Ja natuurlijk was het een meisje. Niet zomaar eentje zelfs. Maar dat hou ik verder wel voor mezelf. Nou ja, en voor de duizend mensen tegen wie ik er al over heb lopen zeuren. Het is meer dan dat. Op het moment dat zij weg was, bleef ik over met mezelf. En dat was schrikken. Amper de moeite om op zoek naar te gaan.

Ik probeer het hoopje mens dat is overgebleven, op te pakken en er iets moois van te kleien. Het gaat allemaal vanzelf weer over met de tijd en uiteindelijk word je er sterker van. Goed bedoelde harten onder de spreekwoordelijke riem, maar mag de klok dan wat vooruit gespoeld worden? Nee, je moet rustig gaan kleien. Ik ben alleen helemaal niet zo’n kleiend type mens. Uiteindelijk moet ik toch iets. Moet ik uiteindelijk toch iets?
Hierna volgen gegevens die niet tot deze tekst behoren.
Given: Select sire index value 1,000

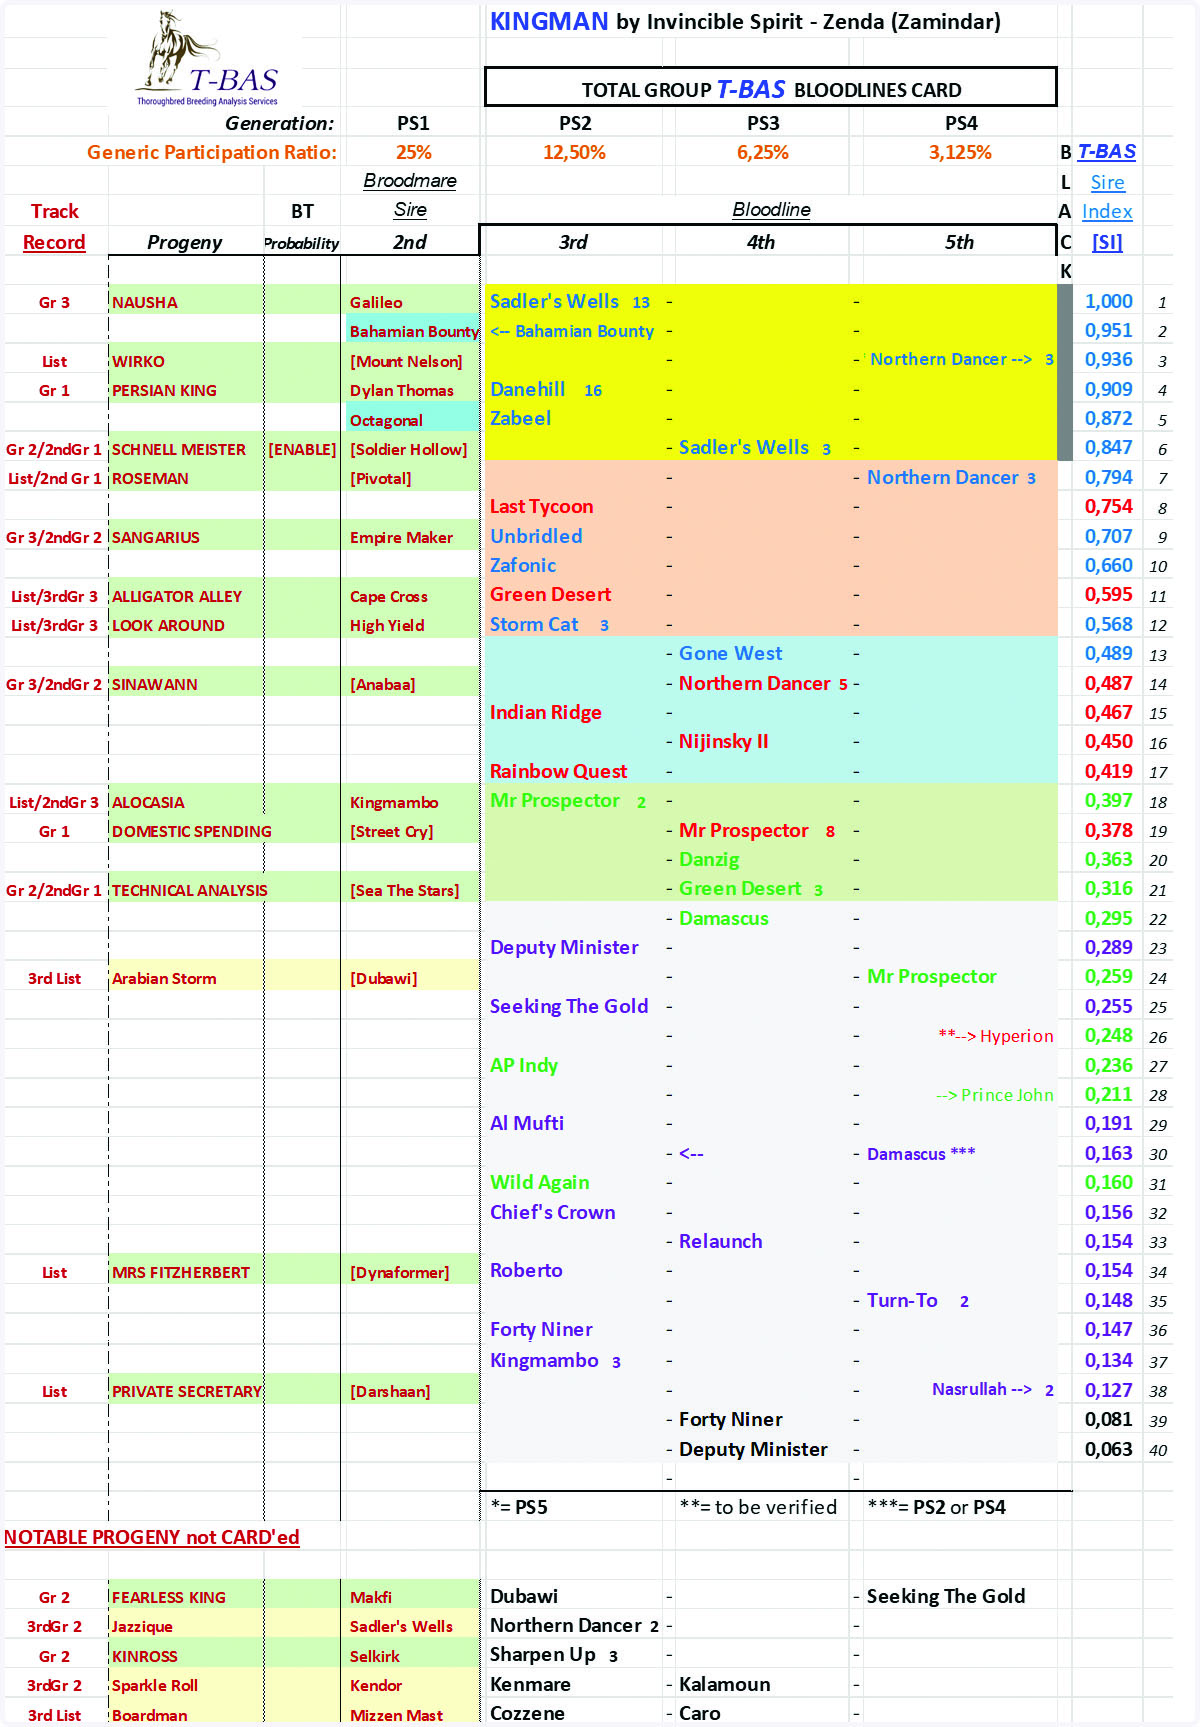Looking at the screenshot, I should click(x=1108, y=302).
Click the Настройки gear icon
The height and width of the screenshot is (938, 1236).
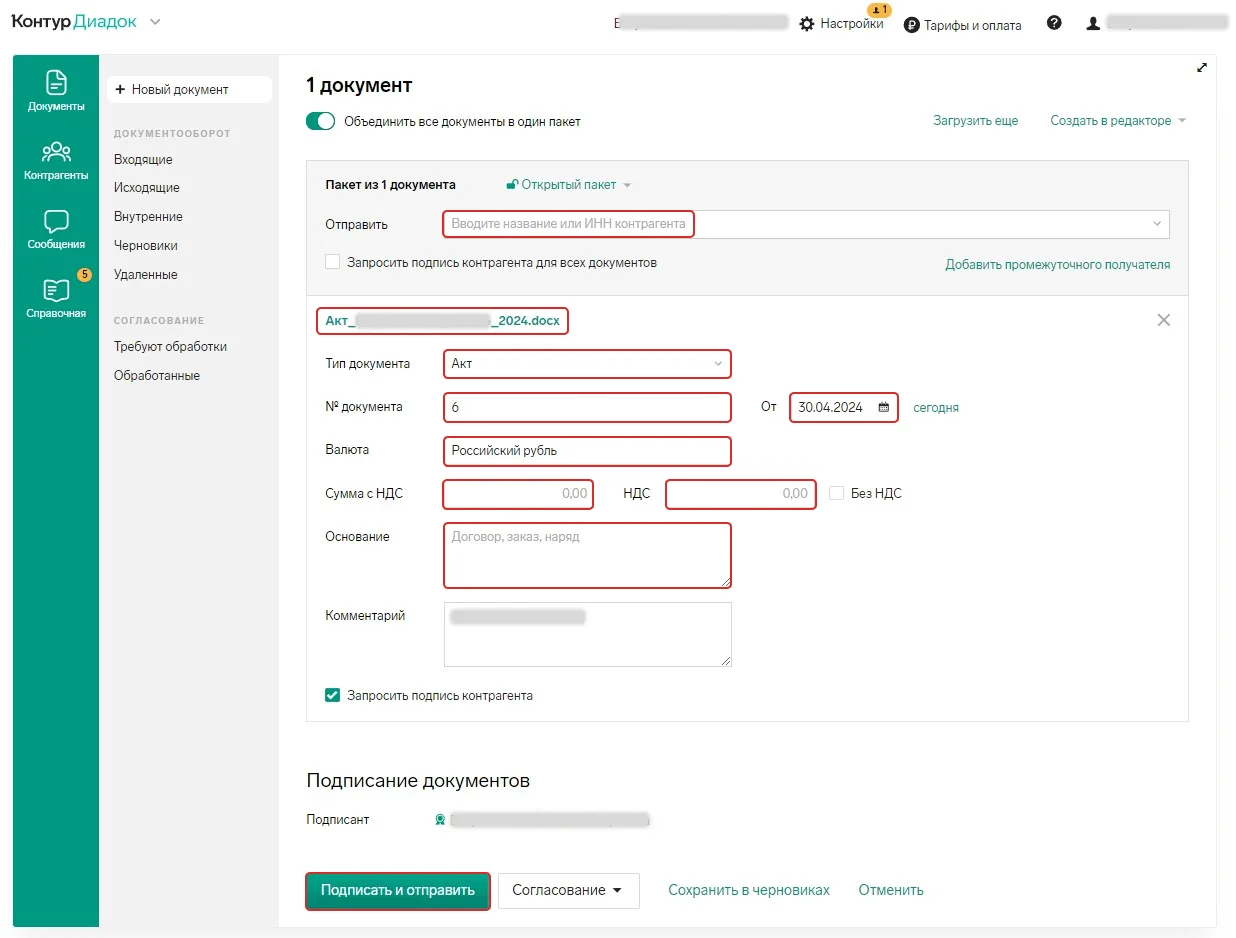[x=807, y=24]
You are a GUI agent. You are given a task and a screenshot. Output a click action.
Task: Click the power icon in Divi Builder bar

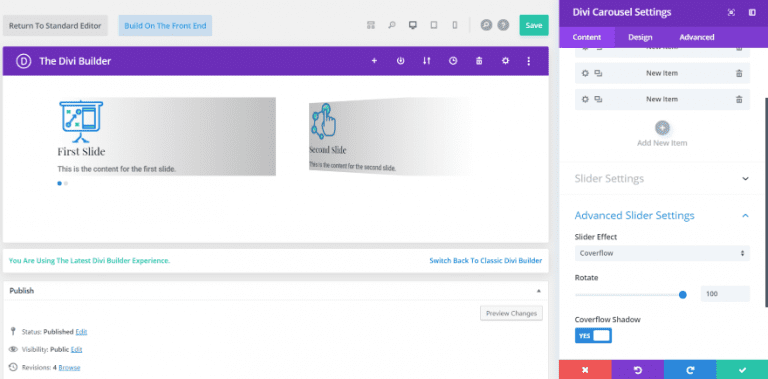tap(401, 61)
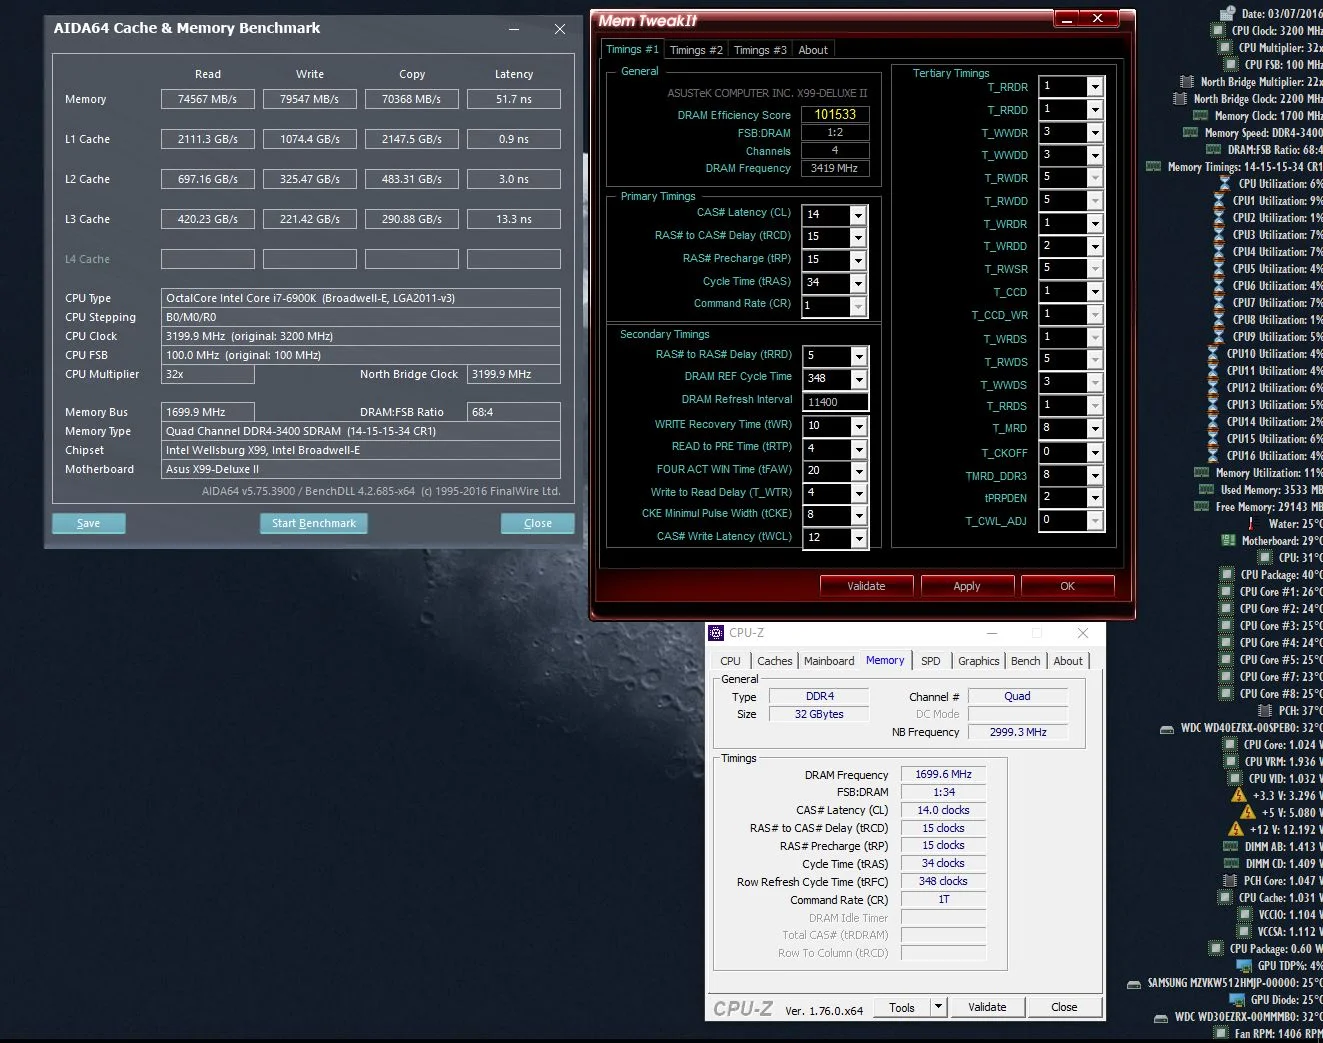Click the drive icon beside WDC WD40EZRX
The width and height of the screenshot is (1323, 1043).
tap(1167, 729)
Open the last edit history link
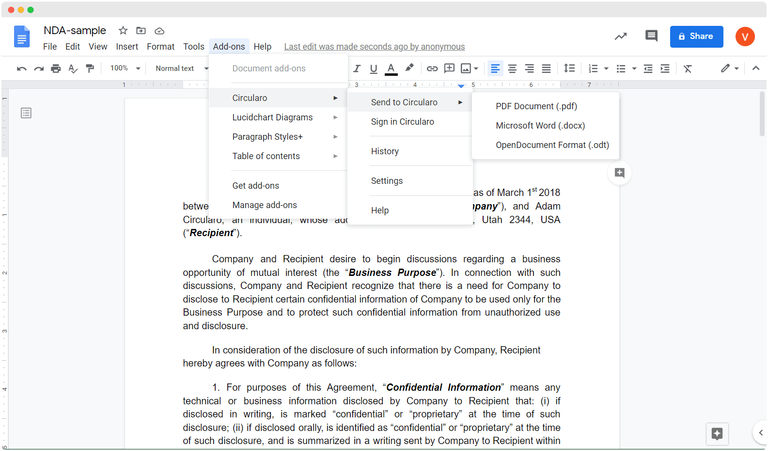 pyautogui.click(x=374, y=47)
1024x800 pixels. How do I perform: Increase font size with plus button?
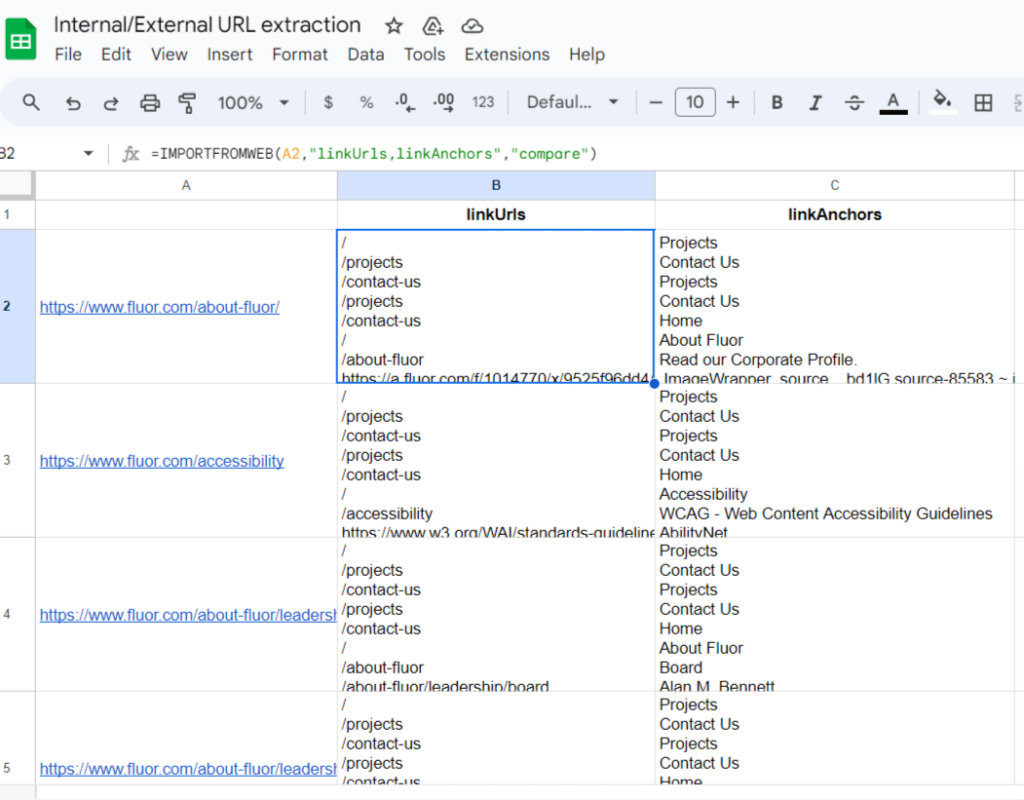click(x=733, y=102)
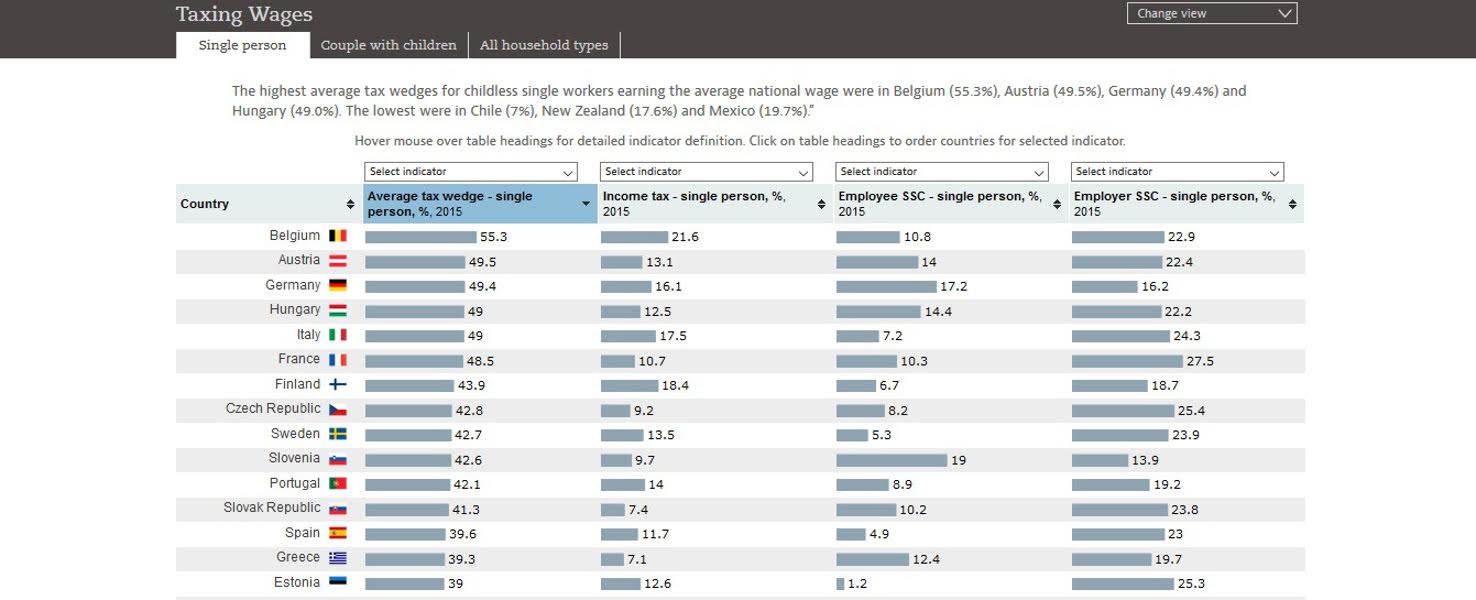Click Belgium's 55.3 tax wedge bar
Screen dimensions: 1476x600
(421, 237)
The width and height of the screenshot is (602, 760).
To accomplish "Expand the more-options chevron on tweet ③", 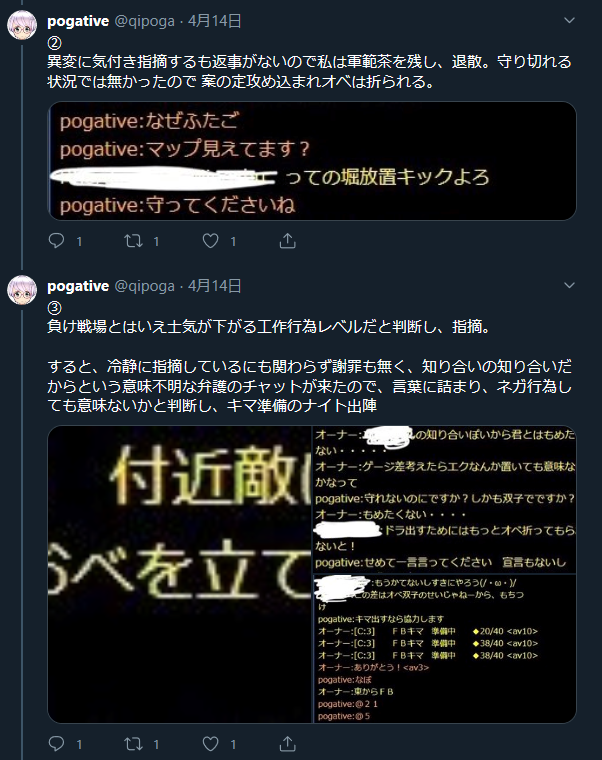I will tap(570, 285).
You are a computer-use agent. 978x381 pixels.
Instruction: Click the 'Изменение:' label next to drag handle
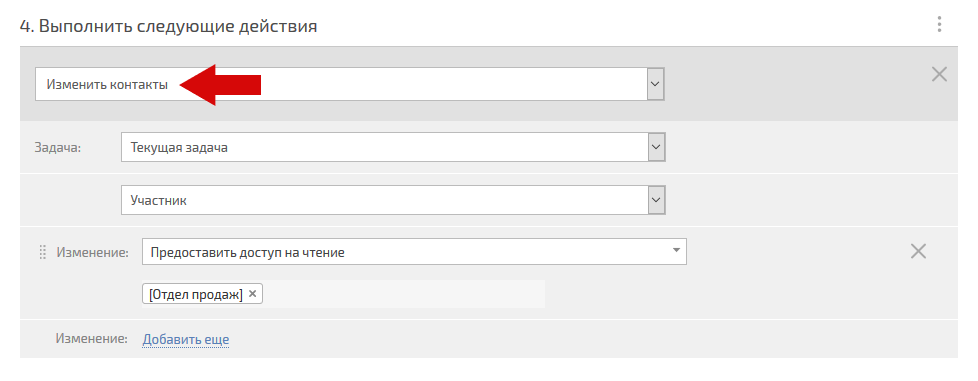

Het voelt ranzig om dit hier neer te zetten. Verwarde gedachtes van een braakliggend terrein, klaar om op gebouwd te worden. Opgebouwd te worden. Waarom dan toch? Omdat het zo stil is hier. En de luchtige, grappig bedoelde stukjes komen wel weer. Dat stomme stukje over Second Life was ik spuugzat. Klopt totaal niet met hoe ik me voel. En dit is uiteindelijk toch mijn site. Ik schrijf tenminste weer. Dat is al wat.